Türkiye belki de yeni bir döneme giriyor. Kürt sorununun çözüme dair tartışmalar yürütülüyor. Kürt sorunun barış ve adil bir şekilde çözümü konusunda, biz her zaman kapıyı araladık adım atılmasını bekledik ve her zaman destek sunduk. Bugün de böyle bir gelişme olursa arkadaşlarımız bunu en iyi şekilde değerlendireceklerdir. Türkiye’de parlamenter sisteme dönüş, güçlendirilmiş parlamenter sisteme dönüş diyorlar. 5-6 parti bu sistemin tekrar Türkiye gündemine gelmesi ve sağlanması konusunda mutabakat sağlamış. Bir partinin Kürt sorunu konusunda yaptığı çabaların yeterli olmayacağını görüyorum. Eğer bütün partiler bir araya geliyorsa, Kürt sorunu konusunda da aynı yaklaşımı göstermeleri sorunun çözümünü kolaylaştırır. Türk’ün Kürt’ün ikna edilmesi konusunda önemli bir gelişme olur. Bizler bu mücadelede gerçekten ağır bedellerle bugünlere geldik.
“Kürt sorununu çözmek için kimliğini, statüsünü içselleştirmek lazım”
Bugün Türkiye’de HDP’siz bir siyasetin asla Türkiye de iktidar olamayacağını herkes görüyor. Demokratik değişim isteniyorsa, halklarımızın ortak demokratik değerlerde buluşması isteniyor, bütün Kürtler aktörlerin sesini dinlemek düşüncelerini almak zorundadır. Bunun dışındaki yaklaşımlar asla ve asla başarılı olamaz. Kürt sorununu çözmek için önce Kürt halkının varlığını, kimliğini, geleceğini, statüsünü içselleştirmek lazım. Eğer bir siyasetçi Kürt halkının haklarını içselleştirilmezse o sorunu asla çözemez.

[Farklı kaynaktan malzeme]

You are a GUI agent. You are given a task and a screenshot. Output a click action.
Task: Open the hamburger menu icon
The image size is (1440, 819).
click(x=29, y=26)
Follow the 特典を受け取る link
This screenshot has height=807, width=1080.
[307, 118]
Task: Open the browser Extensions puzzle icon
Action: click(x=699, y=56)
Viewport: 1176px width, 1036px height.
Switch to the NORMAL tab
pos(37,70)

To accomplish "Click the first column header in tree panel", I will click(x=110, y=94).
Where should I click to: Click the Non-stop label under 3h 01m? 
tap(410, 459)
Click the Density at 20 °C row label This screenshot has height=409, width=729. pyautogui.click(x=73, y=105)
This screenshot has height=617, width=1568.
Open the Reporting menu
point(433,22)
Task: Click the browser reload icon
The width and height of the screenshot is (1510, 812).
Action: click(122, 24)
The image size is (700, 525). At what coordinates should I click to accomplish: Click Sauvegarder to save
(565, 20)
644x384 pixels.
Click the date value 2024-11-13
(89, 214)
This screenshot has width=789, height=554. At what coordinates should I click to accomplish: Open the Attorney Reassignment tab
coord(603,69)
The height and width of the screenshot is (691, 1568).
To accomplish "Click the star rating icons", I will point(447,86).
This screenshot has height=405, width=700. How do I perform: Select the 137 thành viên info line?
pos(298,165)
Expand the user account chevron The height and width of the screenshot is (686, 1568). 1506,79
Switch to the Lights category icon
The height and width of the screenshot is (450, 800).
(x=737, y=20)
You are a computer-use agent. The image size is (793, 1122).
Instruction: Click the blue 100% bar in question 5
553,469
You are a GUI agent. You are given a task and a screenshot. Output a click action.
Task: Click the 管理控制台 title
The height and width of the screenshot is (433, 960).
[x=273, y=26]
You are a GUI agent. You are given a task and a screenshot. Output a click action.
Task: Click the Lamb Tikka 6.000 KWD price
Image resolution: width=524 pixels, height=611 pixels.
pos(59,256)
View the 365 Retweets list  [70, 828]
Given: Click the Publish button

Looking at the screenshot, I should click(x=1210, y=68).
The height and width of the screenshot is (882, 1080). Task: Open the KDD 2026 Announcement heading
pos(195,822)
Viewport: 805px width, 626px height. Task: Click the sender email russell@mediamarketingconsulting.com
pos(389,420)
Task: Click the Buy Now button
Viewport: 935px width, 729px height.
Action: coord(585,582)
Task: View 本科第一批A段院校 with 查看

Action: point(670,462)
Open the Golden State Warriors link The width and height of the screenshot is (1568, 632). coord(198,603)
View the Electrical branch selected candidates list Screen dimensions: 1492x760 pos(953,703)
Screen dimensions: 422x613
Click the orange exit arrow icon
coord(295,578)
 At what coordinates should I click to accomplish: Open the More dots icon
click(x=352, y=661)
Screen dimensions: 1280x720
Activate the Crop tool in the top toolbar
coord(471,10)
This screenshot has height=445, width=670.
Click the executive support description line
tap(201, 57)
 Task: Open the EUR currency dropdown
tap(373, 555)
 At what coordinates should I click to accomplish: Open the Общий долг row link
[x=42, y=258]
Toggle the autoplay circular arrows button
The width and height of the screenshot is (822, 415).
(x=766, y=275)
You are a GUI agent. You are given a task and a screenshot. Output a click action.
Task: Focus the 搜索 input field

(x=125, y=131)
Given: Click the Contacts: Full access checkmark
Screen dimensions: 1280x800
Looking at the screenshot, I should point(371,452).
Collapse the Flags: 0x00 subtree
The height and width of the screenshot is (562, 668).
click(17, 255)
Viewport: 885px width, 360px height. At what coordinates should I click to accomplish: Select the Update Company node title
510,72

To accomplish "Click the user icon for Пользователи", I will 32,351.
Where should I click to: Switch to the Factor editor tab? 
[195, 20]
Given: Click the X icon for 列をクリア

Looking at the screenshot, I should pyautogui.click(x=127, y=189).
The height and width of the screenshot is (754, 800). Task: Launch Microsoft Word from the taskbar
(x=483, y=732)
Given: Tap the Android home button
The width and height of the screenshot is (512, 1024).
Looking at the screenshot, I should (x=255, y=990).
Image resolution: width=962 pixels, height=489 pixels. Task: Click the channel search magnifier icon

“Muhatap halkımız ve halkımızın mücadelesini yürüten tüm aktörlerdir”
Aslında bugün yeni bir dönemin kapısının aralanması için bu fırsatın iyi değerlendirilmesi lazım. Zaman zaman muhataplık tartışması oluyor. Muhatap kim? Muhatap halkımız ve halkımızın mücadelesini yürüten tüm aktörlerdir. Bu şekilde biz noktayı koyuyoruz. Ebetteki bugüne kadar mücadeleyi veren hiç kimsenin düşüncesi alınmadan sadece bir taraflı bir kesimle yürütülecek bir çalışmanın verimli olmayacağını herkesin bilmesi lazım.”